SELECTED EXTRACT:
Maike Currie, investment director at Fidelity International, says that financial inequality at retirement is one of the ‘greatest challenges facing women today’.
‘We live longer, earn less and are more likely to take career breaks to raise children or care for elderly relatives, making it increasingly more difficult to close the gender pension gap of almost 11 per cent,’ she adds.
Fidelity recently conducted a series of research projects looking at women and money. Its latest report, the Financial Power of Women, also found other barriers stopping women from investing included salary limitations, household costs and chores, and a lack of understanding about the choices available to them.
|My pension is invested in the stock market||31%||22%||40%|
|I have a clear idea of how much all my pensions are worth||36%||28%||45%|
|I have a clear idea of my retirement options||31%||24%||38%|
|I have a clear idea of how much income I’ll need in retirement||29%||23%||36%|
|I am confident I can afford to retire||31%||23%||38%|
|Source: Opinium Research for Hargreaves Lansdown, April 2020|
‘This underpins the fact that the gender pay gap is still a factor holding women back from taking more risk with their earnings earlier on in life,’ Currie adds.
‘However, we found that women could close the gender pension gap by dedicating an additional 1 per cent of their salary towards their pension early on in their careers – an average of just £35 per month in contributions over 39 years.
‘It’s vital they feel informed and confident in making these financial decisions, in order to support their retirement needs in the future.’
Both sets of figures add to a long list of surveys and research findings to confirm a shocking lack of understanding and engagement among the UK’s workforce with their pensions.
Analysis: Make your money matter now
The truth is that when today’s younger workers come to retire, there is a real possibility there won’t be a state pension to fall back on.
Fortunately, most of the UK’s employees are now enrolled in some sort of workplace scheme.
There is still a worrying shortfall in pension savings among the self-employed, and a lack of understanding as to how much money we will need later in life.

LISTING:
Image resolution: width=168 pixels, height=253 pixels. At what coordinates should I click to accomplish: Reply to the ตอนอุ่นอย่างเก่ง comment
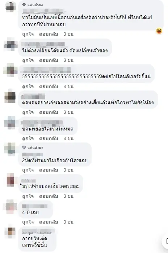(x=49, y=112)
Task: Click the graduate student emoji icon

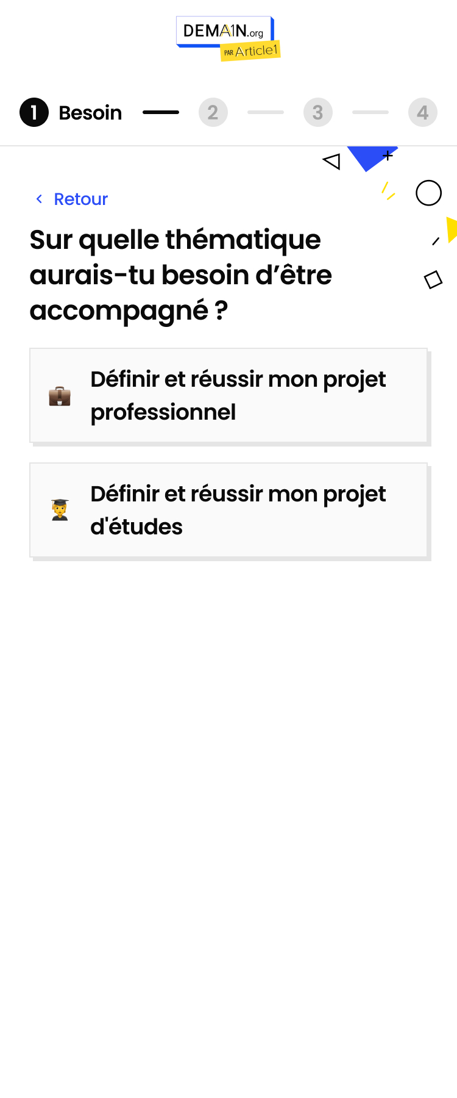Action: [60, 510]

...

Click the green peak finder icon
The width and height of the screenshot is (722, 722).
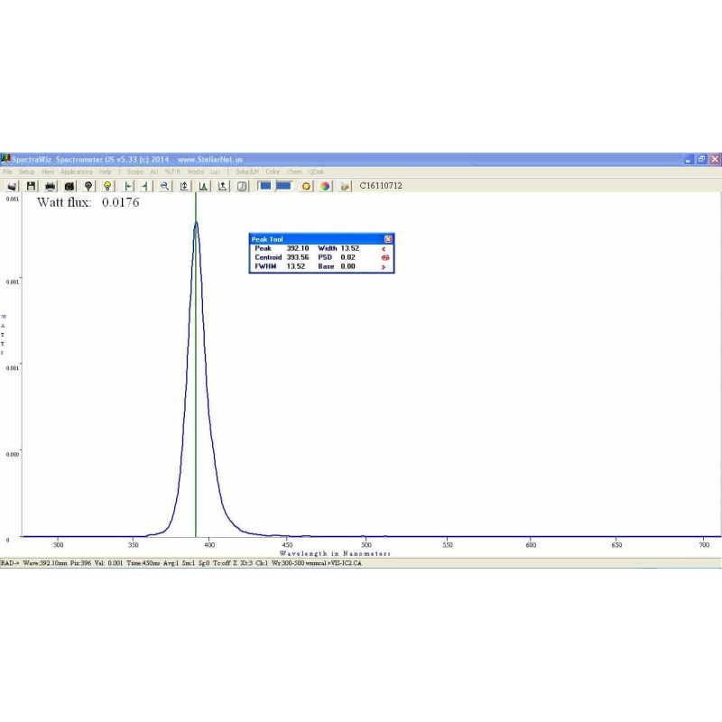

==

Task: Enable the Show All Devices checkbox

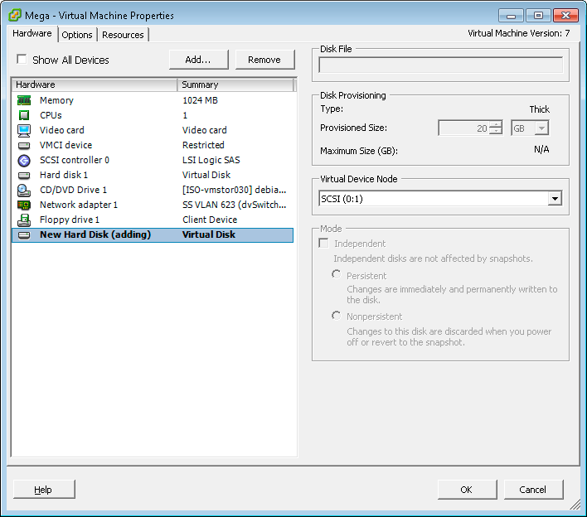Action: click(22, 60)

WORK TO BE COMPLETED:
Reproduce the passage of the article on women's pensions above from "Analysis: Make your" up to and including "later in life.".

REPLY TO THE TASK:
Analysis: Make your money matter now
The truth is that when today’s younger workers come to retire, there is a real possibility there won’t be a state pension to fall back on.
Fortunately, most of the UK’s employees are now enrolled in some sort of workplace scheme.
There is still a worrying shortfall in pension savings among the self-employed, and a lack of understanding as to how much money we will need later in life.